(阅读片段)

==================================================

POJ 1698 Alice's Chance

这道题本来是放在二分图多重匹配的专题上的……
但是在二分图上没怎么想出来,在网络流上一下子就有了想法……
因为本来二分图问题就是网络流的子问题么……我如是安慰自己……

题意:
一个刚出道的女演员有 n 部电影要拍,一部电影要拍多天,一天只能拍一部,给定每部电影安排的日期,和截止时间,问能否安排妥当。

思路:
这道题在网路流建图上一开始我是这样建的。

记录一周中每天限制周数最大的,作为电影与日期的流量,源点到电影流量为拍摄天数,日期到汇点容量为各自的限制周数。
这里有一个错误的地方,我拿个数据就很容易明白。

3
1 0 0 0 0 0 0 1 1
1 0 0 0 0 0 0 2 2
1 0 0 0 0 0 0 inf inf

实际上因为周数并不是很多,最多为 50 ,完全可以拆分成 50 × 7 个节点,这样反而更容易理解,也更容易写。

AC Code

#include <algorithm>
#include <cmath>
#include <cstdio>
#include <cstring>
#include <iostream>
#include <map>
#include <queue>
#include <string>

#define each(i, n) for (int(i) = 0; (i) < (n); (i)++)
#define reach(i, n) for (int(i) = (n - 1); (i) >= 0; (i)--)
#define range(i, st, en) for (int(i) = (st); (st) <= (en); (st)++)
#define rrange(i, st, en) for (int(i) = (en); (en) >= (st); (en)--)
#define fill(ary, num) memset((ary), (num), sizeof((ary)))

==================================================

(任务要求) 接着上面这篇 POJ 1698 解题文章的末尾往下续写。

(所给材料)
==================================================

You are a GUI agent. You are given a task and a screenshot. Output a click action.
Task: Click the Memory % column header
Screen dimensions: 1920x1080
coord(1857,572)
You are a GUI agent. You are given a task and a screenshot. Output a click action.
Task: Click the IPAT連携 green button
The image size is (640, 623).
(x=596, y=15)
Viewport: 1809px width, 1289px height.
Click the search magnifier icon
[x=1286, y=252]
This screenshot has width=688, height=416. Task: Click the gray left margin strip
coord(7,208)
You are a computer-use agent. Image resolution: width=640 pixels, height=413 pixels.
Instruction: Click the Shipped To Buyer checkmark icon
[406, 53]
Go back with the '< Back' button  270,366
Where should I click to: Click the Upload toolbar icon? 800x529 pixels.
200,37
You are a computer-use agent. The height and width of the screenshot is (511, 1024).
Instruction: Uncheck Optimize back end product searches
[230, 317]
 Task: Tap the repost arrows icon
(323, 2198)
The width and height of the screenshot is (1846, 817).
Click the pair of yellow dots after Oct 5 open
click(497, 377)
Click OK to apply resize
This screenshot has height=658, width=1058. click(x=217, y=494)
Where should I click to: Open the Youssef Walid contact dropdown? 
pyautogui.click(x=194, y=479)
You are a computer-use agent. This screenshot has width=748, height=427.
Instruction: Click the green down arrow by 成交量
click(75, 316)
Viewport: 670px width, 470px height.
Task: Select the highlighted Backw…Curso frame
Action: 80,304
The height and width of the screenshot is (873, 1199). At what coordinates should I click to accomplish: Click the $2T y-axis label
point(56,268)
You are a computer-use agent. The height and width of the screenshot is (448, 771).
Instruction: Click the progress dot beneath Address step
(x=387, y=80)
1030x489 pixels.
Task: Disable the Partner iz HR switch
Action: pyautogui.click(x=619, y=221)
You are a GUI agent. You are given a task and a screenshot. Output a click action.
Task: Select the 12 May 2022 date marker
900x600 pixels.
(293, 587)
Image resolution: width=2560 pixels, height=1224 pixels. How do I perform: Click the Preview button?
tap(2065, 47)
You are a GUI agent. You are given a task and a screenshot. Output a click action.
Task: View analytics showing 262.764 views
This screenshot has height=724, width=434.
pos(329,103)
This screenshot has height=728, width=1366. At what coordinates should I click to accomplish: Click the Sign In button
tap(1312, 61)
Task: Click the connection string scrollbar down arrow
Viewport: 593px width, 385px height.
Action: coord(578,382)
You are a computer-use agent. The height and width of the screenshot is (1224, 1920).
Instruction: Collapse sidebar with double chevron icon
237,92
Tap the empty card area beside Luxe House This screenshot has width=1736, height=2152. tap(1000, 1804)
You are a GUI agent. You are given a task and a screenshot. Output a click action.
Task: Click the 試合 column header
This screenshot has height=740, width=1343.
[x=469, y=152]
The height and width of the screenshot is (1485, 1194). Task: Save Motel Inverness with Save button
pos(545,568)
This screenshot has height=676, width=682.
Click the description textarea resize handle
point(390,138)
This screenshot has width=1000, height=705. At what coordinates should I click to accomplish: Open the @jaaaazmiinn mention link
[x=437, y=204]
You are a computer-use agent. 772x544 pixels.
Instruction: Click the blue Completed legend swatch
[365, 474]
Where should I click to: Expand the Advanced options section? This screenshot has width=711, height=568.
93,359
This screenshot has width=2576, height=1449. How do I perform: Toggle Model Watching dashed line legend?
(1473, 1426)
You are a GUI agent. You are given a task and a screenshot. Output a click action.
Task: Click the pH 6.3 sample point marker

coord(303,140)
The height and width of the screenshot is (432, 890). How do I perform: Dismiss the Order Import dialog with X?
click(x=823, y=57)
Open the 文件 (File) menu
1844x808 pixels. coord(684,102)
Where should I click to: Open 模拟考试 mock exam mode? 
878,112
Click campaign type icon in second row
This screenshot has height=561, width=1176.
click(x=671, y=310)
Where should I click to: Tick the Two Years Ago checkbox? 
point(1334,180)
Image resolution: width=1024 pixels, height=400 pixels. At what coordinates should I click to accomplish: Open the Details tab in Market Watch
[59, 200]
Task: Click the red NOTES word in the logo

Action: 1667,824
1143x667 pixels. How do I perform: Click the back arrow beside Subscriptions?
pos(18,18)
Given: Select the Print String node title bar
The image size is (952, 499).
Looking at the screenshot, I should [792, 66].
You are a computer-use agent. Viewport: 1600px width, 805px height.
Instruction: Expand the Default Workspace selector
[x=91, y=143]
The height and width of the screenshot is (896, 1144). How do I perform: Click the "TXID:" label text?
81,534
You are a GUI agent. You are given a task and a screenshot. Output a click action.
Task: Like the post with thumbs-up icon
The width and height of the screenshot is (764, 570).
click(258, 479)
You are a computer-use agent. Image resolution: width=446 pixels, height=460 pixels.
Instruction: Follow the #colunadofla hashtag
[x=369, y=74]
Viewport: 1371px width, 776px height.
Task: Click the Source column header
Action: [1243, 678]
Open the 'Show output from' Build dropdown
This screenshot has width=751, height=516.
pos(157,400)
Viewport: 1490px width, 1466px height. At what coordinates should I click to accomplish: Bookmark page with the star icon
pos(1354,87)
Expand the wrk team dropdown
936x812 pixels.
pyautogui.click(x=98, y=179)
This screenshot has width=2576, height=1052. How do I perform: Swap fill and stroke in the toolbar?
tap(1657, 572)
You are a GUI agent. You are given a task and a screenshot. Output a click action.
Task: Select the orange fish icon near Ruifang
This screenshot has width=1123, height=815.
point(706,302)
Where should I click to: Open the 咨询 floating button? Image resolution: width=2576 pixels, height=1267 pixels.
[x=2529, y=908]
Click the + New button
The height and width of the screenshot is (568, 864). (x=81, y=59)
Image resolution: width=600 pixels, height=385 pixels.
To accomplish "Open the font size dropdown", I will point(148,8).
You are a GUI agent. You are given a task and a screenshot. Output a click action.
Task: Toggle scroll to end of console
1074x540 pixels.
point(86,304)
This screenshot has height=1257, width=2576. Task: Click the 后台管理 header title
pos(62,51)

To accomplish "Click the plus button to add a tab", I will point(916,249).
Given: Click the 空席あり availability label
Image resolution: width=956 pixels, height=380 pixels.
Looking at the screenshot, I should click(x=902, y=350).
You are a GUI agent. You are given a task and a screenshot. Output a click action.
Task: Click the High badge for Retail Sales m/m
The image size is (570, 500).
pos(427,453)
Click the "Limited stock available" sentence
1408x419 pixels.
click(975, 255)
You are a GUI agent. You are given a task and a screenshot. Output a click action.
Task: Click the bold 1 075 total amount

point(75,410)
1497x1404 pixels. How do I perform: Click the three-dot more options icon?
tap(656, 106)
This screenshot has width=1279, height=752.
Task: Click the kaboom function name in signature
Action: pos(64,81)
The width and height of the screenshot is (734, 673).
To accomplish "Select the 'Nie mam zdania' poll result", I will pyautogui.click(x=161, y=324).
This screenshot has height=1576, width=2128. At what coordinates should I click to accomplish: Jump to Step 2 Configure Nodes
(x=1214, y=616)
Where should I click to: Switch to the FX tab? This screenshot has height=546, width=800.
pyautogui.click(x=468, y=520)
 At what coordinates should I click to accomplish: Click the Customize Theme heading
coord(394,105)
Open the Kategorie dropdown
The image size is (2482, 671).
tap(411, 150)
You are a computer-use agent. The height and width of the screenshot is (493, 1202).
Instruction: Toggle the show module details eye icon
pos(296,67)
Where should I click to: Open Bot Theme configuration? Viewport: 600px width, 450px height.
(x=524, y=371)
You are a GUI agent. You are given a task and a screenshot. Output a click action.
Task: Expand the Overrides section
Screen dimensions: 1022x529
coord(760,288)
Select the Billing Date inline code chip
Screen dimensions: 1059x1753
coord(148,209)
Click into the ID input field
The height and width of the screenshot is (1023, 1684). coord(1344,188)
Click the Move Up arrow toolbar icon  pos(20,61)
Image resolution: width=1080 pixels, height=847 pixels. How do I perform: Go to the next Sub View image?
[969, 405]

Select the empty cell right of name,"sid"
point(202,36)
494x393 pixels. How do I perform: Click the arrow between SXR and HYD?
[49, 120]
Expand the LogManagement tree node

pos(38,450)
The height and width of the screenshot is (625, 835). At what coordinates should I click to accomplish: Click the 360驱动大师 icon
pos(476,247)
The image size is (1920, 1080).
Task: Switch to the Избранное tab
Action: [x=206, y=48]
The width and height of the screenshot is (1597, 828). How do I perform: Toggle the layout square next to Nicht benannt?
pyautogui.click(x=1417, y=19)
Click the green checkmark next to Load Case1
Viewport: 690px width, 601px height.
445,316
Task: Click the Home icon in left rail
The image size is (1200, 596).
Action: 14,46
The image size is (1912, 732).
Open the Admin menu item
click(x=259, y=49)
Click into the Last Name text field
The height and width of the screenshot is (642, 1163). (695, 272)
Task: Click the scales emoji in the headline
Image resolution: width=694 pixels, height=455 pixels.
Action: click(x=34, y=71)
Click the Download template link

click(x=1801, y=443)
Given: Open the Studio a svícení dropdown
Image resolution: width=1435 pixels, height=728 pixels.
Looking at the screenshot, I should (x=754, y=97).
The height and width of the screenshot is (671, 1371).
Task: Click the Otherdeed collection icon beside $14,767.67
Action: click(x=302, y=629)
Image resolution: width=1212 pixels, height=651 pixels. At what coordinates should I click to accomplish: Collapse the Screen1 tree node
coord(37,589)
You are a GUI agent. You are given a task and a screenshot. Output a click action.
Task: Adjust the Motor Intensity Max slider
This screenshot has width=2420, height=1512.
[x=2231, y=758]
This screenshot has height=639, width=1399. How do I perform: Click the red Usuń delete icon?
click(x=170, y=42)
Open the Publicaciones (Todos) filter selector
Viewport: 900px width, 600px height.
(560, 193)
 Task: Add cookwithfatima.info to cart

==================================================

(练习输出)
using namespace std;

const int maxn = 5000;
const int inf = 0x3f3f3f3f;

int n, m, st, en, idx, sum;
int level[maxn], cur[maxn];
int head[maxn];
bool vis[400];

struct node {
    int to;
    int nxt;
    int flow;
} edges[551000];

queue<int> que;

inline void addEdge(int u, int v, int flow)
{
    edges[idx].to = v;
    edges[idx].flow = flow;
    edges[idx].nxt = head[u];
    head[u] = idx++;

    edges[idx].to = u;
    edges[idx].flow = 0;
    edges[idx].nxt = head[v];
    head[v] = idx++;
}

bool bfs()
{
    while (!que.empty())
        que.pop();
    memset(level, -1, sizeof level);
    que.push(st);
    level[st] = 0;
    int u;
    while (!que.empty()) {
        u = que.front();
        que.pop();
        for (int id = head[u]; ~id; id = edges[id].nxt) {
            int v = edges[id].to;
            if (edges[id].flow && level[v] == -1) {
                level[v] = level[u] + 1;
                que.push(v);
            }
        }
    }
    return level[en] != -1;
}

int dfs(int u, int low)
{
    int cflow;
    if (u == en)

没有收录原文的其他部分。